The role of polyphenolic compounds extractable from artichoke solid wastes in the formation of advanced glycation end products (AGEs) was studied. Outer bracts and stems were extracted using different water-ethanol mixtures and HPLC-DAD analyses indicated aqueous and hydro-alcoholic 20:80 stem extracts as the richest in polyphenols. The samples were characterized in their phenolic composition (using mass spectrometry) and antioxidant capacity. Antiglycative capacity was evaluated by in vitro BSA-sugars (glucose, fructose, and ribose) and BSA-methylglyoxal (MGO) tests, formation of Amadori products assay, direct glyoxal (GO) and MGO trapping capacity. Results indicated both extracts as effective inhibitors of fructosamine formation and antiglycative agents. In particular, aqueous extract showed the best activity in the systems containing glucose and fructose, differently from ethanolic extract, that was demonstrated able to better inhibit AGEs formation when ribose or MGO act as precursors. Ethanolic extract was also shown to be able to trap MGO and GO, with efficiency increasing after 24hours of incubation time. These activities are partially correlated with the antioxidant effect of the extract, as demonstrated by the scavenger capacity against ABTS cation and DPPH stable radicals; this relationship is evident when the model system, containing protein incubated with ribose or MGO, is considered. The different activities of the tested extracts could probably be ascribed to the different composition in chlorogenic acids (CQAs), being aqueous extract richer in 1-CQA, 3-CQA, and 1,3-di-CQA, and ethanolic extract in 5-CQA, caffeic acid, 1,5-di-CQA. These findings support further investigations to study the stability of the different CQAs in simil-physiological conditions and the feasibility of artichoke waste as antiglycative agents in food or pharmacological preparations.
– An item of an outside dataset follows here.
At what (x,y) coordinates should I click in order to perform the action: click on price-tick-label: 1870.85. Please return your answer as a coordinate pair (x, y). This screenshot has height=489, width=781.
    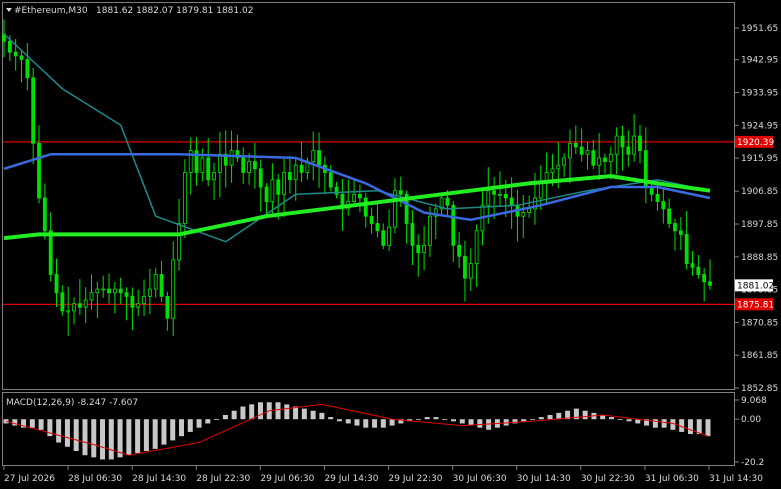
    Looking at the image, I should click on (760, 323).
5-caffeoylquinic acid (PubChem CID 5280633); 3-caffeoylquinic acid (PubChem CID 1794427); 1-caffeoylquinic acid (PubChem CID 10155076); 1,3-di-caffeoylquinic acid (PubChem CID 24720973); 1,5 - di-caffeoylquinic acid (PubChem CID 122685); caffeic acid (PubChem CID 689043); apigenin-7-glucuronide (PubChem CID 5319484); methylglyoxal PubChem CID (880); aminoguanidine hydrochloride (PubChem CID 2734687).
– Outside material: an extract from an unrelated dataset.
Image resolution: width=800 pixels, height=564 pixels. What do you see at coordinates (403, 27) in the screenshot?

研究了从朝鲜蓟固体废料中提取的多酚化合物在晚期糖基化终产物 (AGEs) 形成中的作用。使用不同的水-乙醇混合物提取外苞片和茎,HPLC-DAD 分析表明,水和水醇 20:80 茎提取物富含多酚。对样品进行了酚类成分(使用质谱法)和抗氧化能力的表征。通过体外 BSA-糖(葡萄糖、果糖和核糖)和 BSA-甲基乙二醛 (MGO) 试验、Amadori 产物测定、直接乙二醛 (GO) 和 MGO 捕获能力评估抗糖化能力。结果表明,两种提取物均能有效抑制果糖胺的形成,具有抗糖化作用。特别是,水提取物在含有葡萄糖和果糖的系统中表现出最好的活性,而与乙醇提取物不同,当核糖或 MGO 作为前体时,乙醇提取物显示出更好地抑制 AGEs 形成的能力。乙醇提取物还能够捕获 MGO 和 GO,孵育 24 小时后效率增加。这些活性部分与提取物的抗氧化作用相关,如 ABTS 阳离子和 DPPH 稳定自由基的清除能力所示;当考虑含有与核糖或 MGO 孵育的蛋白质的模型系统时,这种关系是明显的。测试提取物的不同活性可能归因于绿原酸 (CQAs) 的不同组成,水提取物中 1-CQA、3-CQA 和 1,3-二-CQA 含量较高,而乙醇提取物中 5-CQA、咖啡酸、1,5-二-CQA 含量较高。这些发现支持进一步研究以研究不同 CQAs 在类似生理条件下的稳定性以及朝鲜蓟废物作为食品或药理学制剂中抗糖化剂的可行性。
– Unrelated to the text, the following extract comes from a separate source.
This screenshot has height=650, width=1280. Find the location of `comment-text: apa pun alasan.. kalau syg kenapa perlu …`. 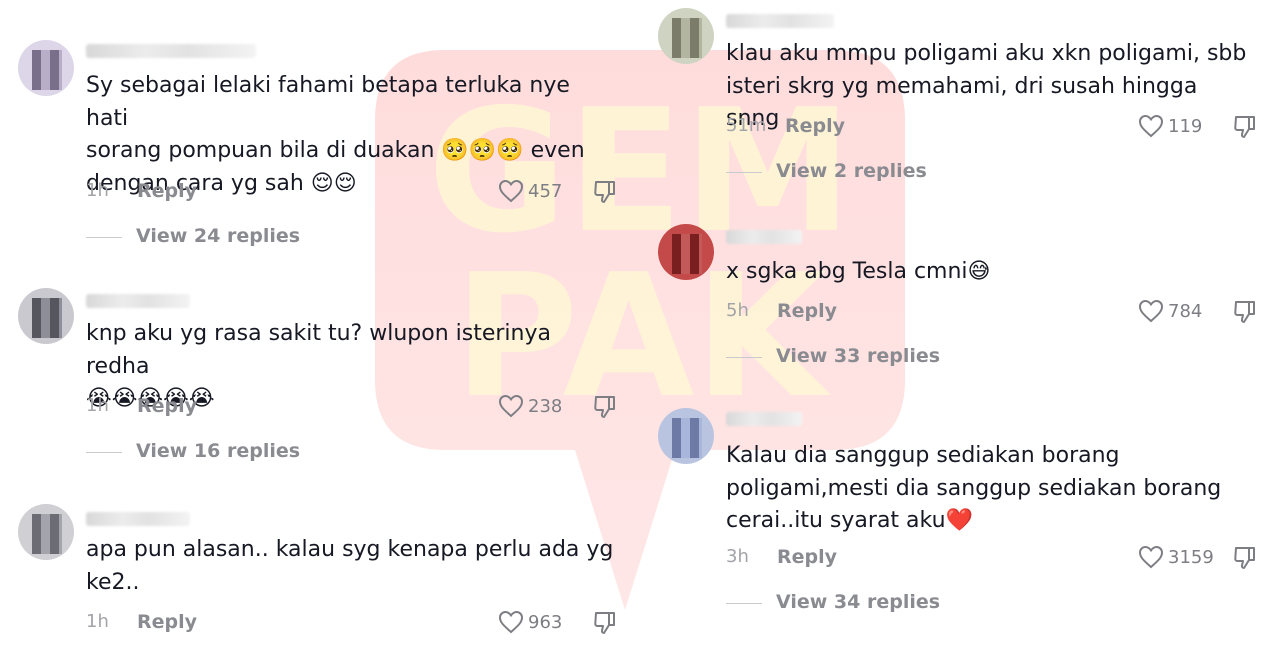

5-咖啡酰奎宁酸(PubChem CID 5280633);3-咖啡酰奎宁酸(PubChem CID 1794427);1-咖啡酰奎宁酸(PubChem CID 10155076);1,3-二咖啡酰奎宁酸(PubChem CID 24720973);1,5-二咖啡酰奎宁酸(PubChem CID 122685);咖啡酸(PubChem CID 689043);芹菜素-7-葡萄糖醛酸苷(PubChem CID 5319484);甲基乙二醛(PubChem CID 880);盐酸氨基胍(PubChem CID 2734687)。